Dr Frazer worked with Professor Cecily Kelleher to update Professor Kelleher’s 2010 review of the evidence of the effect of legislative smoking bans in indoor public spaces (including the pioneering law introduced in Ireland in 2004). Now that the bans had been in effect for longer, was the evidence mounting for their effects on reducing passive smoke exposure and improving health outcomes?

‘We looked at 77 studies across 21 countries and we found the evidence was stronger for a positive effect on health  than in the previous review’, says Dr Frazer. ‘Specifically for cardiovascular disease – which is where the studies were strongest - we could see the legislative smoking ban had reduced admissions for cardiovascular disease for both smokers and non-smokers. The largest reductions in admissions were in non-smokers. We also found evidence, though the evidence was less consistent, pointing to positive effects on respiratory health and perinatal or birth outcomes’.  (You can read the full study at this link

Since then in a separate review, Dr Frazer and Professor Kelleher found evidence of an effect of smoking policies in workplaces that may have been exempt from smoking bans, such as prisons, psychiatric hospitals and universities, enforcing a ban was linked to reduced passive smoke exposure and lower active smoking rates, though the evidence was not as strong. (See

‘The evidence base needs to improve, more robust studies assessing the evidence of smoking bans and policies are required, but our review has presented the current evidence and the need for more research from these specialist settings’, says Dr Frazer. 

Importance of evidence 

It may seem intuitive that the longer indoor public smoking is banned from a locality the healthier people will become, but it is important that we continue to review evidence from methodologically strong studies, according to Dr Frazer.

‘From a policy perspective, countries need to know that legislative smoking bans reduce passive smoke exposure and improve health outcomes’, she says. ‘Studies reporting evidence of longer term impact on specific groups are now required.  
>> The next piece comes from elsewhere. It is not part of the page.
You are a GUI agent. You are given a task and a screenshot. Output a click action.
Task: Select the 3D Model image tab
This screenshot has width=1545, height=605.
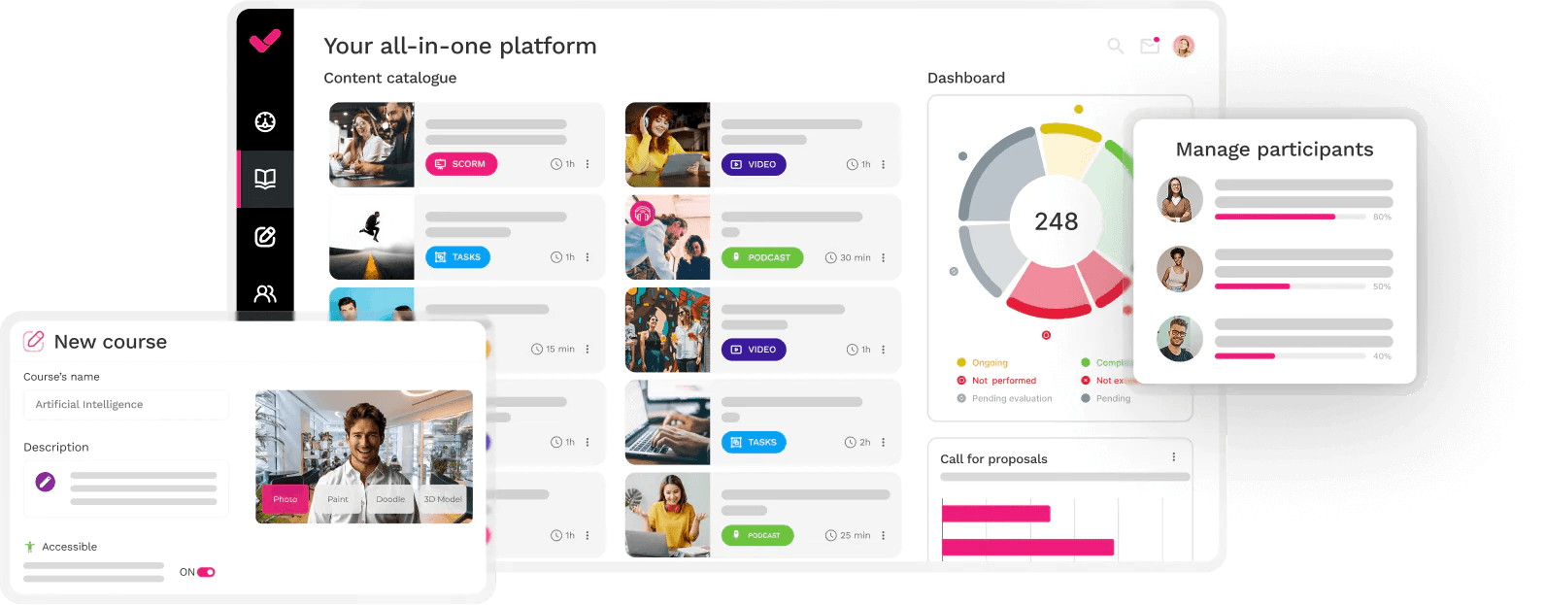click(x=443, y=499)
It’s also important to spread the message about research findings', she adds, 'so that the public and policy makers are familiar with the facts. In my experience I saw how important that dissemination was, when our findings were reported in the news media’, says Dr Frazer. ‘And what I had not anticipated is how many members of the public got in touch with me after those news reports, telling me how much the smoking ban had benefited their lives’.  

Find the message  

Dr Frazer encourages other researchers to step forward and talk about their work to help ensure it can influence thinking and policy. 

‘Liaise with media relations experts in the funding agency or in your institution’, she says. ‘They can guide you through and help you present your results and pin down your key message. In my case it was how smoking bans reduce people’s exposure to passive smoke, improves health outcomes and are of benefit for countries and their populations’.